HFrEF Potpourri – Digoxin and Ivabradine

Digoxin and ivabradine are both not used as frequently as the other GDMT listed above, and for good reason.

Digoxin: The history of MOA of action of digoxin is actually super interesting and I plan on doing a future post about it, and the use of foxglove (which contains digitalis) for heart failure can be traced back even to the Roman empire. The main data with digoxin stems from the 1997 DIG trial, where patients with HF in NSR (normal sinus rhythm) were studied over 3-5 years to see the effects of digoxin. Digoxin was found to have no decrease in mortality but we did see a decrease in hospitalizations and worsening of HF versus placebo. However, smaller studies (for example, the ancillary DIG trial published in 2006) with ambulatory care patients found no difference in CV hospitalizations. The data is pretty mixed and not super clear. Its role is still present in HFrEF patients but is typically reserved for HFrEF patients that also have atrial fibrillation and its use limited to patients who can’t tolerate beta blockers for rate control due to low blood pressure. Note that you don’t see it highlighted in the diagram from the guidelines above.

Ivabradine: Ivabradine is an agent that helps with rate control and slowing SA activity without lowering blood pressure. Its data comes primarily from the SHIFT trial, where they took >6,000 patients with stable, chronic HFrEF and found that, when added to GDMT, ivabradine significantly reduced hospitalizations.
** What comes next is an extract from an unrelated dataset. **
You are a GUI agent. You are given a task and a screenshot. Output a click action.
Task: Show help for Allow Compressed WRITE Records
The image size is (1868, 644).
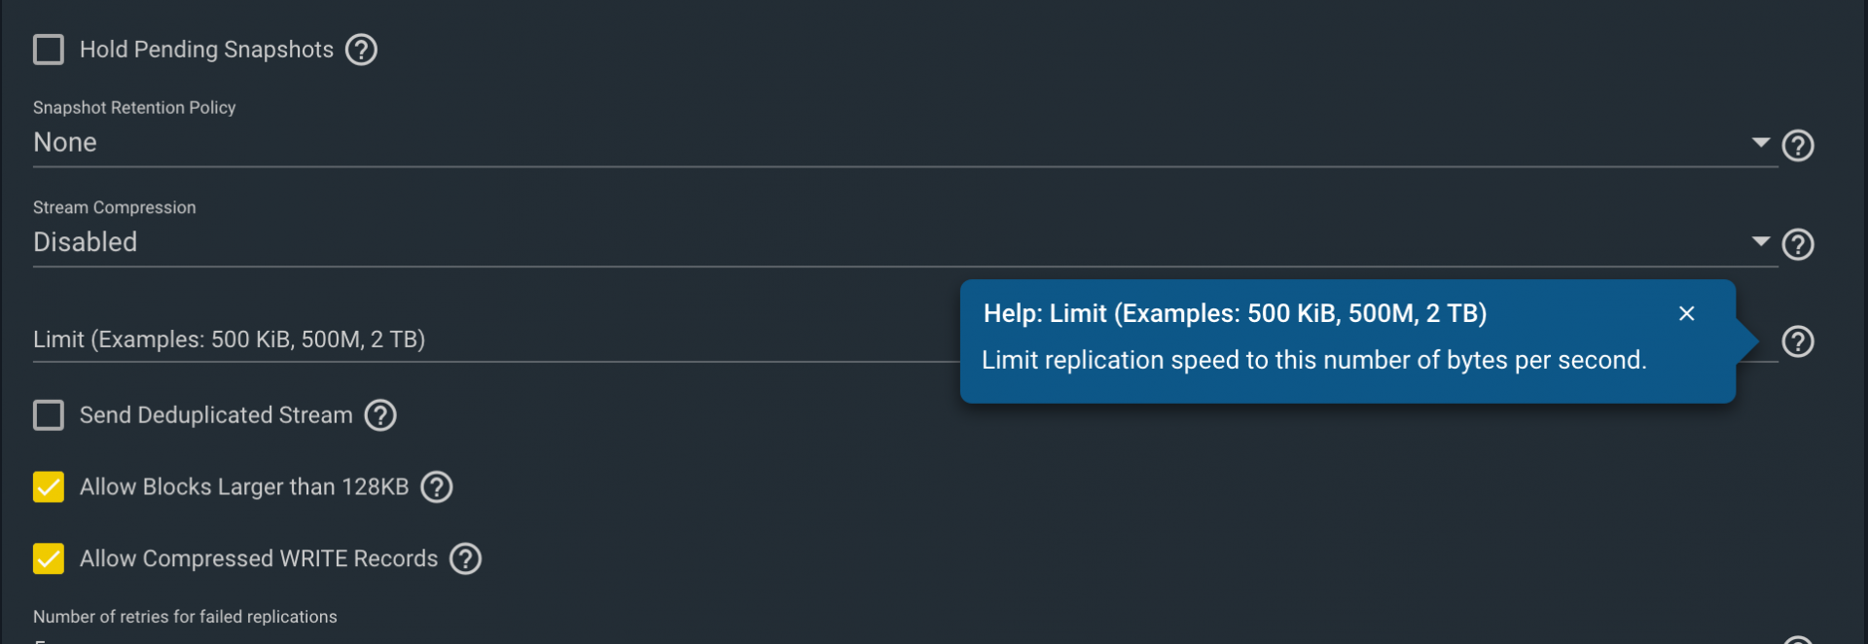pyautogui.click(x=466, y=559)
They noted that benefits were especially seen in patients that could not tolerate beta blockers (or were only on <50% of beta blocker target doses), and with a resting HR of >76 bpm. Because of this, the use of ivabradine is extremely niche and its not a commonly used agent in practice for the treatment of HFrEF. As the above guideline suggests, based on the data, ivabradine can be considered in NYHA class II-III patients who have a resting heart rate >70 bpm, and already on maximally tolerated beta blockers, and are in NSR.

And that’s chronic HFrEF in a nutshell.